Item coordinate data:
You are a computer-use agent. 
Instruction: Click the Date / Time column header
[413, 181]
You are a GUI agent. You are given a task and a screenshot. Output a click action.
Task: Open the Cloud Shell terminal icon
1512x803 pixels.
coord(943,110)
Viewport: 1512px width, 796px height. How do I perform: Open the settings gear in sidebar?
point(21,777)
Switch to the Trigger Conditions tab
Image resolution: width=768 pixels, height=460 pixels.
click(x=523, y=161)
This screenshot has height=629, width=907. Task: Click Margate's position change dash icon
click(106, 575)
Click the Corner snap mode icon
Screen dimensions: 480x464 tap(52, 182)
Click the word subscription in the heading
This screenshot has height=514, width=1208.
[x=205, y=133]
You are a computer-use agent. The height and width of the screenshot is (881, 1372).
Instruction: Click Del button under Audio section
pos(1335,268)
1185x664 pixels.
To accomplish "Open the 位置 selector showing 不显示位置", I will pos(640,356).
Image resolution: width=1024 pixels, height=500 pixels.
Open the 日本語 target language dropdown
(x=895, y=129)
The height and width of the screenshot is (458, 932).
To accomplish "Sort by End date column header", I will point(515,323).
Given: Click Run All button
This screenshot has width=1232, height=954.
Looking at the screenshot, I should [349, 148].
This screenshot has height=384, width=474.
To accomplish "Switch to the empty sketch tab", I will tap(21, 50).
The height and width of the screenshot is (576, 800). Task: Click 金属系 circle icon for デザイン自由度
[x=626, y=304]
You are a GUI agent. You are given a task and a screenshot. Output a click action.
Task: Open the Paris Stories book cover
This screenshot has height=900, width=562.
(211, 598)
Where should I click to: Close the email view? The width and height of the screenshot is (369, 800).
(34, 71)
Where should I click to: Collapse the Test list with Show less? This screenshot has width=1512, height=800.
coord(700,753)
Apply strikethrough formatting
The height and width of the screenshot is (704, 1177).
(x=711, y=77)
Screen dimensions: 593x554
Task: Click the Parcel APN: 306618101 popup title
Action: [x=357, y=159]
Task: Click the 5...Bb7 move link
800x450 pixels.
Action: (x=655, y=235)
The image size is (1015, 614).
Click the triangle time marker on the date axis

> **Exercise aim**: Reproduce all of the material above word for word, line by line.

> **Exercise solution**:
You are a computer-use agent. 
Instruction: Click the Date / Time column header
[413, 181]
You are a GUI agent. You are given a task and a screenshot. Output a click action.
Task: Open the Cloud Shell terminal icon
1512x803 pixels.
coord(943,110)
Viewport: 1512px width, 796px height. How do I perform: Open the settings gear in sidebar?
point(21,777)
Switch to the Trigger Conditions tab
Image resolution: width=768 pixels, height=460 pixels.
click(x=523, y=161)
This screenshot has height=629, width=907. Task: Click Margate's position change dash icon
click(106, 575)
Click the Corner snap mode icon
Screen dimensions: 480x464 tap(52, 182)
Click the word subscription in the heading
This screenshot has height=514, width=1208.
[x=205, y=133]
You are a computer-use agent. The height and width of the screenshot is (881, 1372).
Instruction: Click Del button under Audio section
pos(1335,268)
1185x664 pixels.
To accomplish "Open the 位置 selector showing 不显示位置", I will pos(640,356).
Image resolution: width=1024 pixels, height=500 pixels.
Open the 日本語 target language dropdown
(x=895, y=129)
The height and width of the screenshot is (458, 932).
To accomplish "Sort by End date column header", I will point(515,323).
Given: Click Run All button
This screenshot has width=1232, height=954.
Looking at the screenshot, I should [349, 148].
This screenshot has height=384, width=474.
To accomplish "Switch to the empty sketch tab", I will tap(21, 50).
The height and width of the screenshot is (576, 800). Task: Click 金属系 circle icon for デザイン自由度
[x=626, y=304]
You are a GUI agent. You are given a task and a screenshot. Output a click action.
Task: Open the Paris Stories book cover
This screenshot has height=900, width=562.
(211, 598)
Where should I click to: Close the email view? The width and height of the screenshot is (369, 800).
(34, 71)
Where should I click to: Collapse the Test list with Show less? This screenshot has width=1512, height=800.
coord(700,753)
Apply strikethrough formatting
The height and width of the screenshot is (704, 1177).
(x=711, y=77)
Screen dimensions: 593x554
Task: Click the Parcel APN: 306618101 popup title
Action: [x=357, y=159]
Task: Click the 5...Bb7 move link
800x450 pixels.
Action: (x=655, y=235)
The image size is (1015, 614).
Click the triangle time marker on the date axis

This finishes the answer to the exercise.